Skip to content

Conversation

@miaoever
Copy link

What changes were proposed in this pull request?

We found a race condition in our prod jobs when executor finished registration but when the it starts to heartbeat, the driver tells the executor is still unknown. We proposed to sync the executor registration status directly between the CoarseGrainedSchedulerBackend and the HeartbeatReciever to prevent the race condition.

Why are the changes needed?

It caused by the HeartbeatReciever is only hearing any registered executor from CoarseGrainedSchedulerBackend through the message bus, and by the nature of the asynchronous message delivering mechanism of message bus, there is no guarantee of how long it can take between message posting and message receiving. In our prod failure job case, the time is longer than 2min (the interval between executor finished registration and started the heartbeat), so it caused the inconsistent states of which executors were registered between HeartbeatReciever and CoarseGrainedSchedulerBackend

Does this PR introduce any user-facing change?

No

How was this patch tested?

Unit test and we've been running this fix in our production for a while and no failure from this race condition happened any more.

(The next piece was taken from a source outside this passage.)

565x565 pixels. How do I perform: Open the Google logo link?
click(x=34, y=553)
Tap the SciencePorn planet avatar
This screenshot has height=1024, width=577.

Was this patch authored or co-authored using generative AI tooling?

No

@github-actions github-actions bot added the CORE label Jul 17, 2024
@LuciferYang
Copy link
Contributor

Can you update the PR title? The current title looks more like a Jira ticket name. For a PR title, it's better to clearly reflect what this PR does.

Copy link
Contributor

@mridulm mridulm left a comment

Choose a reason for hiding this comment

The reason will be displayed to describe this comment to others. Learn more.

Effectively, this change is converting HeartbeatReceiver from a spark listener to something that scheduler directly invokes, and ties it with CoarseGrainedSchedulerBackend

This is a nontrivial change, and I am not sure if it will cause side effects - not just within spark, but for external integrations as well.

+CC @JoshRosen for thoughts.

override def onExecutorAdded(executorAdded: SparkListenerExecutorAdded): Unit = {
addExecutor(executorAdded.executorId)
}

Copy link
Contributor

Choose a reason for hiding this comment

The reason will be displayed to describe this comment to others. Learn more.

It looks inconsistent to have scheduler call into heartbeat receiver for execution addition and not removal.

Copy link
Contributor

@JoshRosen JoshRosen left a comment

Choose a reason for hiding this comment

The reason will be displayed to describe this comment to others. Learn more.

From

sc.listenerBus.addToManagementQueue(this)
I see that the HeartbeatReceiver is registered on the management queue. Based on code search it looks like ExecutorAllocationManager should be the only other component sharing a queue with it (unless a user has managed to add their own listener to that queue, that is).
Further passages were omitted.